─── EXERCISE TEXT

Question - 75 - Who came to avenge Grendel's death?

Grendel's mother came the night after Beowulf defeated Glendale to avenge here son's death.

Puchner, Martin, gen. ed. The Norton Anthology of World Literature. 3rd ed. Vol. F.
New York: Norton, 2012. 920 - 923. Print.

Posted by: McClellan Lowry at March 3, 2014 12:55 PM

Alexander Hoschak
ENG 220CL Journeys into Narrative CA01
Dr. B. Lee Hobbs
03 March 2014

Question:
Who comes to avenge Grendel’s Death?

Answer:
Grendel’s mother comes to avenge his death.

Posted by: Alexander Hoschak at March 3, 2014 12:57 PM

Antonio De Niz
Dr. B. Lee Hobbs
ENG 220CL Journeys in Narrative CA02
3rd March 2014

Question 54:
Try to construct a relative timeline (without specific dates) for the events narrated and alluded to in the poem. Include the reigns of the Danish kings (Heremod, Scyld, etc.), the Swedish-Geatish wars, the life and death of the hero Beowulf, the destruction of Heorot, and any other events which seem relevant to your understanding of the story. Which plots are told in a straightforward narrative, and which are not? Why are there so many digressions and allusions? Discuss the relation between the plot (what happens) and the story (what order things are told in) in Beowulf.

Answer:
The story starts with the Ruling the Danish kings Heremod and Scyld. Then the great war of Swedish-Geatish. That is how Beowulf got recognized because of his heroic deeds to his country. He annihilated the enemy side and got recognized as the best warrior in the world. After Beowulf was recognized, he headed down to defeat the demon Grendel. He defeated Grendel but died from it. The destruction of the Heorot came after that, the reason why the Heorot was destroyed is because of the King and Beowulf’s death. The plot that is told in a straightforward narrative are the plots that are directly related, a straightforward narrative will not tell you any backstory. There are so many digression and allusions because the story needs that, it would not be the same story if there were none of those things.

──────
─── ENTRIES PROVIDED

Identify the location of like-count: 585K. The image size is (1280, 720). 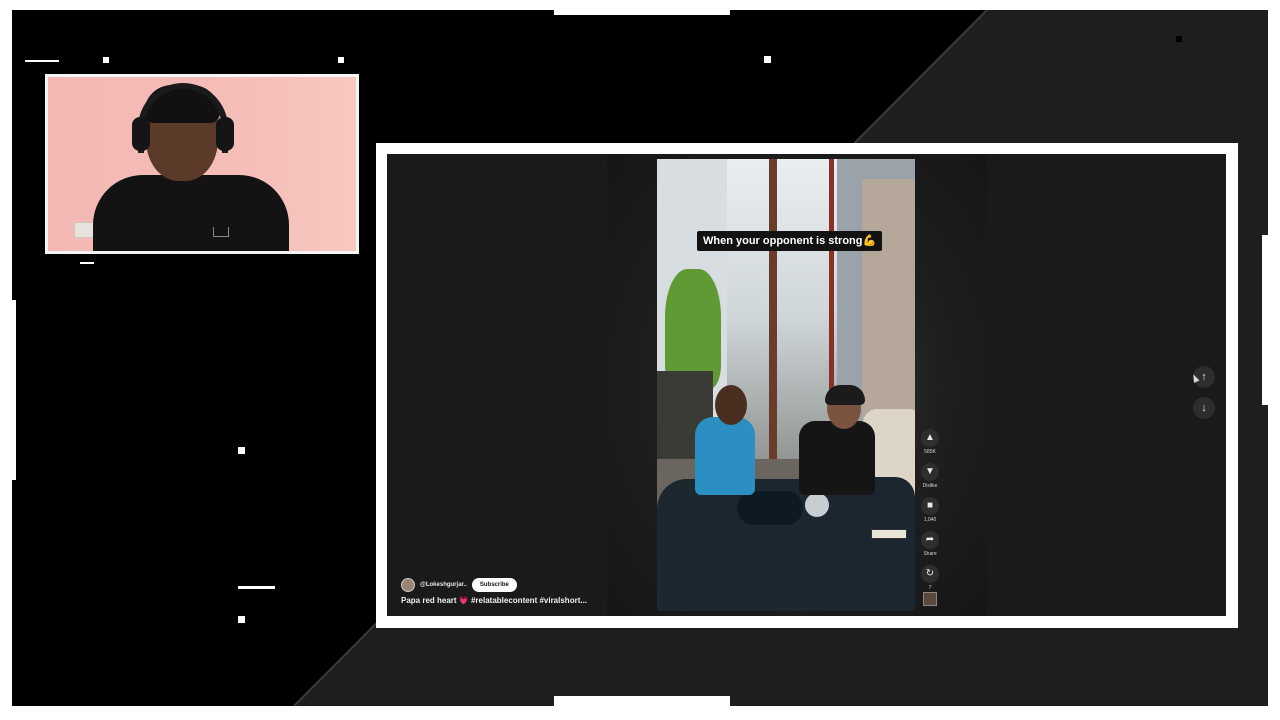
(930, 452).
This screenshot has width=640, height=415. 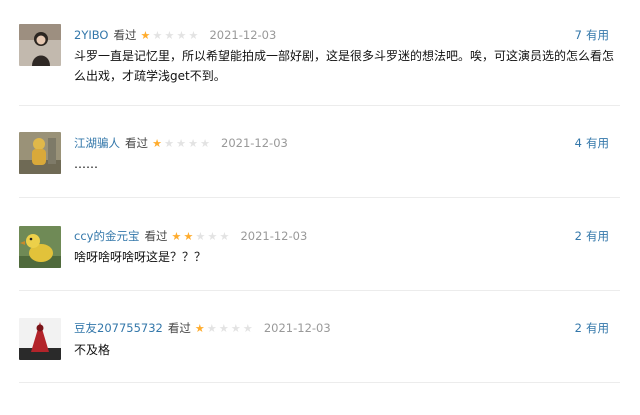 I want to click on username-link: 江湖骗人, so click(x=97, y=143).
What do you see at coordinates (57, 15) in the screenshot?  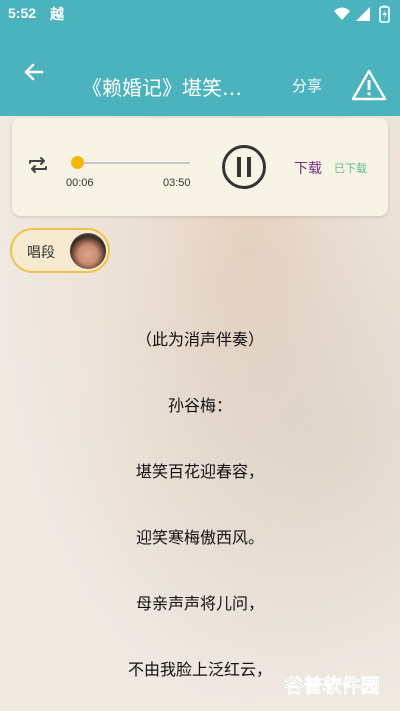 I see `app-notification-glyph: 越` at bounding box center [57, 15].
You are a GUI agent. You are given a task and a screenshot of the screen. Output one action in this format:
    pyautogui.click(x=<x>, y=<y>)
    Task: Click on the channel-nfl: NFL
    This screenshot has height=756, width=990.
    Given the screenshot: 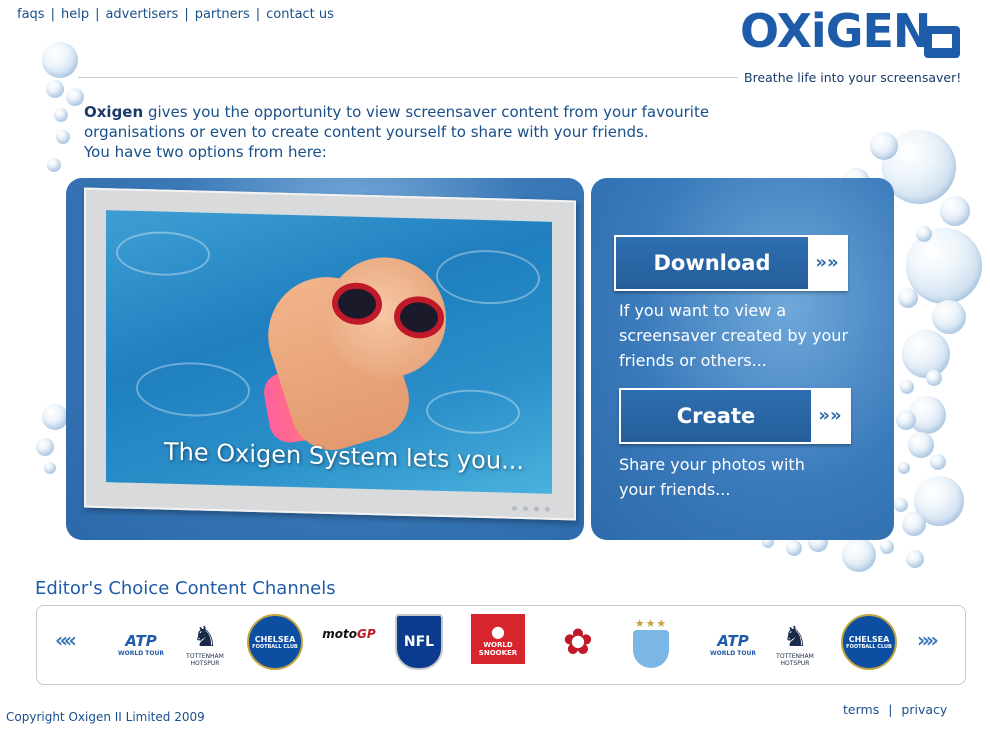 What is the action you would take?
    pyautogui.click(x=419, y=642)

──────

▶ **TASK BRIEF**
Write out the Beowulf discussion from the words containing "Puchner, Martin, gen." through "avenge Grendel’s Death?", swapping "Alexander Hoschak" for "A. Hoschak". Rely on the Beowulf discussion alone.

▶ **WRITTEN ANSWER**
Puchner, Martin, gen. ed. The Norton Anthology of World Literature. 3rd ed. Vol. F.
New York: Norton, 2012. 920 - 923. Print.

Posted by: McClellan Lowry at March 3, 2014 12:55 PM

A. Hoschak
ENG 220CL Journeys into Narrative CA01
Dr. B. Lee Hobbs
03 March 2014

Question:
Who comes to avenge Grendel’s Death?